Real-time monitoring of an individual’s sound exposure is where MākuSafe technology shines. “When your workforce is outfitted with MākuSafe wearables, you’ve got multiple sensors moving throughout a facility constantly throughout the day. What you end up getting is a heat map of sorts that shows the sound levels throughout various areas of the facility,” West explains.

Unlike traditional methods, which often involve placing a stationary microphone in a single location for a day or two, MākuSafe wearables provide continuous, dynamic data collection. This approach offers more accurate and reliable information over time. “These moving sensors throughout a facility are far more accurate and provide a whole lot more reliable and usable information,” West adds.

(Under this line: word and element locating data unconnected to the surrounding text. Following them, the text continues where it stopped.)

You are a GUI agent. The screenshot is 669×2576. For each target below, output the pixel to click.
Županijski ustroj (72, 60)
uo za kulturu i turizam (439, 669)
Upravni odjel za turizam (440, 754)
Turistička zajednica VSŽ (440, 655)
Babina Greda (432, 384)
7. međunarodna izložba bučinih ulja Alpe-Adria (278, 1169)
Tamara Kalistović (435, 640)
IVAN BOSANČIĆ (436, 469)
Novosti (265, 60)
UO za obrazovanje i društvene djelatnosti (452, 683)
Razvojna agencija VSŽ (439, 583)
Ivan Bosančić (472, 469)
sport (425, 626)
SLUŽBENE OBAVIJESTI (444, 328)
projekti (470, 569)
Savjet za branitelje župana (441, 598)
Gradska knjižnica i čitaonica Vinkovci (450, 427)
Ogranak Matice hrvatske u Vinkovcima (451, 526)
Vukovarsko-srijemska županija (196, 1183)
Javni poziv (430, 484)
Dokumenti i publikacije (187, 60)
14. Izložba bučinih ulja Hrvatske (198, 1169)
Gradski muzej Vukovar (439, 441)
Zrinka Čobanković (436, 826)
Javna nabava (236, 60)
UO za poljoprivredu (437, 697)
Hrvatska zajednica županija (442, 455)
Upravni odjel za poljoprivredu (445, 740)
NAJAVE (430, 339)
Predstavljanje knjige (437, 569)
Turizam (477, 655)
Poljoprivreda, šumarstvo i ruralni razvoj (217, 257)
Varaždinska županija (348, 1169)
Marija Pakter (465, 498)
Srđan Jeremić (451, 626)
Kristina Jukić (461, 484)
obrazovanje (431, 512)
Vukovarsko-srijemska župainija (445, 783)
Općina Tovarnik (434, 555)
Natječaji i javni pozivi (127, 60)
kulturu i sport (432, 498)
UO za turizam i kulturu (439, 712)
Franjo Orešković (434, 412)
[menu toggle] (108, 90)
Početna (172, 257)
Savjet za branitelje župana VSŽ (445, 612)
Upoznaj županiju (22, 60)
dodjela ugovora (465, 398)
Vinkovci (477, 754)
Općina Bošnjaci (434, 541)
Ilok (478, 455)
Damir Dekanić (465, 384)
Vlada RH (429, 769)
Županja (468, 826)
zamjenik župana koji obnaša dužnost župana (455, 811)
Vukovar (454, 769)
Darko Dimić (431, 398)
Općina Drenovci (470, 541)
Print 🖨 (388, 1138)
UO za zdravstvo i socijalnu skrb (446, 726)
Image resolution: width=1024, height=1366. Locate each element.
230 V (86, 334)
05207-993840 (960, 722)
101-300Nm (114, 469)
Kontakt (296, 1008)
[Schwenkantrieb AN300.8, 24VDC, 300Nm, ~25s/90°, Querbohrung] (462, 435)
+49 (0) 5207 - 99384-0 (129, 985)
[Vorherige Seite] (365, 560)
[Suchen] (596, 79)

Additional benefits of reducing noise exposure

Reducing workplace noise below 85 dBA is the best way to prevent occupational hearing loss and other effects from hazardous noise. According to the CDC, additional benefits of reducing worker noise exposure include:

  • Less stress and fatigue
  • Increased productivity and better morale
  • Improved relations with management
  • Lower workers’ compensation costs

Enhancing workplace safety with real-time data

Real-time noise monitoring not only helps in identifying hazardous noise levels but also aids in implementing targeted interventions. The data collected can be used to create safer work environments by highlighting areas where noise control measures are needed most. Over time, whether it be a day, a week, a month, or even a year, these insights help in maintaining optimal noise levels and safeguarding workers’ health.

MakuSafe wearables offer an innovative solution for real-time noise monitoring, providing comprehensive data that helps in creating safer, quieter work environments. By leveraging this technology, employers can better protect their workforce from the harmful effects of noise exposure.